Lo recuerdo como quienes recuerdan, con pelos, señales y fantasías, qué estaban haciendo el 23F: el 29 de octubre de 2024, en Madrid también llovió a cántaros. Mi mujer y yo fuimos a visitar a unos amigos que recién inauguraban su condición de padres y, durante el camino a su casa –también a la vuelta–, nos cayó la de Dios es Cristo. Una amiga valenciana de mi señora le mandó un vídeo de su garaje inundado. Por fortuna, para ella, el destrozo del Diluvio se quedó en eso. El Infierno había montado una sucursal en el Levante español, instalando su sede en Valencia, con la intención de llevarse el mundo por delante. Literalmente: murieron 229 valencianos. Se dice pronto. Y siete castellano-manchegos y un andaluz de los que no se acuerda ni Perry Mason.
Aquellas riadas asesinas desnudaron al emperador, o sea, al Estado, con un sadismo terrorífico. La dana desveló las costuras de un vestido vetusto de Dior que, a estas alturas de la película, sólo sirve para trapo. Falló todo, excepto la gente que, convencida de que sólo el pueblo salva el pueblo –habría populismo en el lema, no lo dudo, pero la realidad lo reforzó–, se armó con mascarillas, productos de limpieza y generosidad, y arrimó el hombro asombrosa y admirablemente. Desde el punto de vista político, dieron vergüenza y asco los hunos y los hotros. Lo siguen dando. La catástrofe confirmó el adagio aquel de que quien resiste, gana: Mazón tomó las de Sánchez, se aferró a la presidencia autonómica con Super Glue, y ahí sigue. Por ahora.
La actualidad gira con el ruido y la fuerza de la turbina de un Boeing 747 y, los periódicos, que a ella se deben –nos va la vida en ello–, han/hemos guardado la dana levantina del 24 en el cajón de los trastos. Sin embargo, allende Begoña Gómez, Ayuso, Puigdemont, Hamás o la guerra RAE vs. Instituto Cervantes, los trastos ahí siguen, las heridas de la catástrofe continúan sin cerrar –las ayudas llegan tarde y mal, sigue habiendo desaparecidos, los muertos no resucitan– y, ahora, por el aniversario, afloran de nuevo, ascienden a la superficie. El martes, por ejemplo, fue localizado el cadáver de un hombre de 56 años en el cauce del Turia, en el término municipal de Manises.

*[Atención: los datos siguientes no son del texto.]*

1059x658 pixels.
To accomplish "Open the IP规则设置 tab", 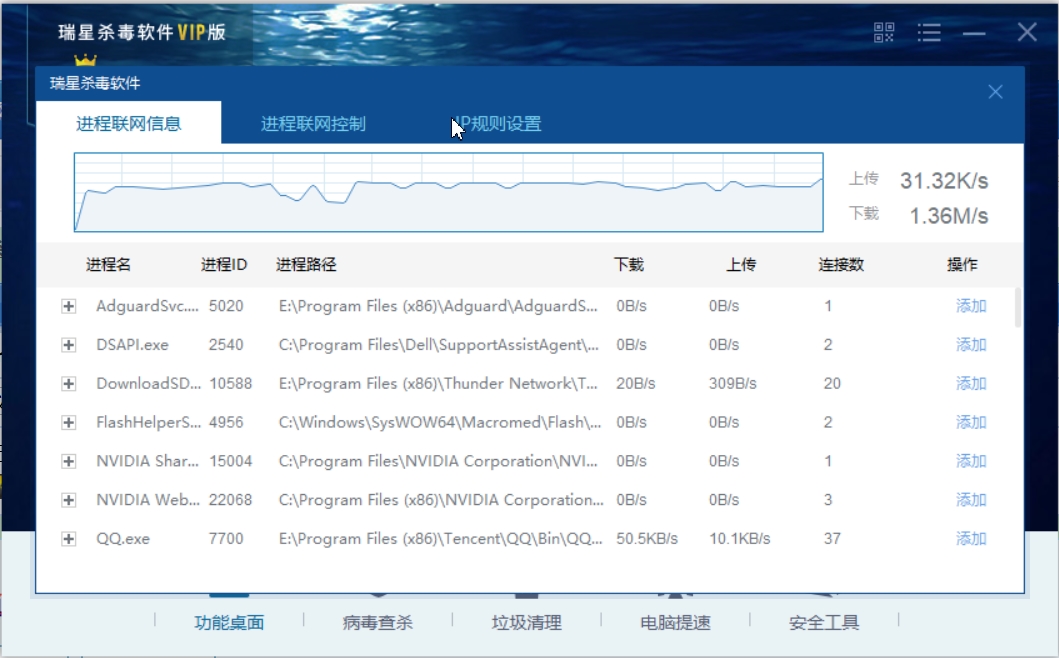I will (498, 124).
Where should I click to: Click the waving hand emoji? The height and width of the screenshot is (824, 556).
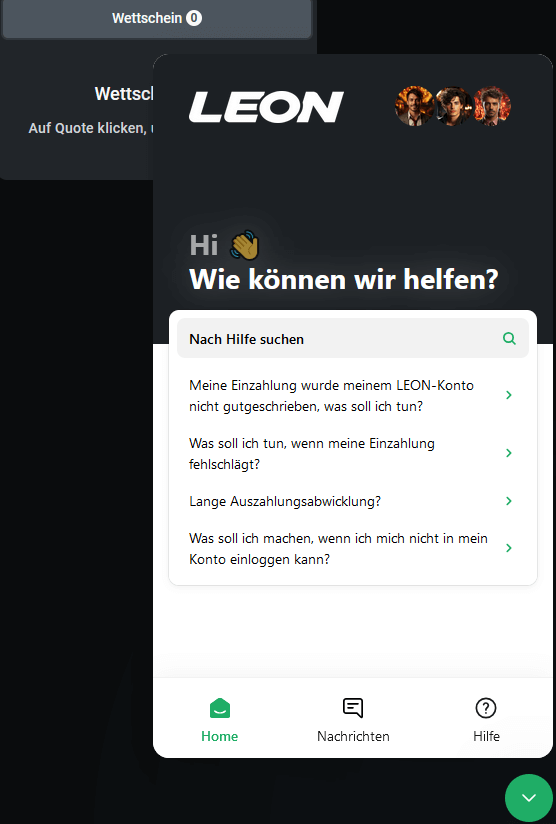(245, 245)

Había sido arrastrado por el agua en Pedralba cuando conducía junto a su hija –cuyo cuerpo fue hallado a más de 60 kilómetros–. El miércoles, la Audiencia de Valencia respaldó la línea de investigación de la jueza Nuria Ruiz Tobarra y desestimó cuatro recursos que pedían implicar al Gobierno central. El jueves, el director de Amnistía Internacional en España, Esteban Beltrán, denunciaba en RNE que se está “volviendo a construir en zonas inundables, y el plan de riesgos ni siquiera se ha actualizado”. Y, el mismo día, Ruiz Tobarra citaba para el 3 de noviembre a la periodista Maribel Vilaplana, con quien Mazón compartió mesa y mantel en El Ventorro, ajeno al desastre, para declarar como testigo. El 29 de octubre se celebrará en Valencia el funeral de Estado en memoria de las 237 víctimas. La Asociación Víctimas Mortales dana 29-O, que agrupa a unos 160 familiares de 90 fallecidos, pide que el presidente autonómico no acuda. Normal. Tampoco de esta hemos salido mejores.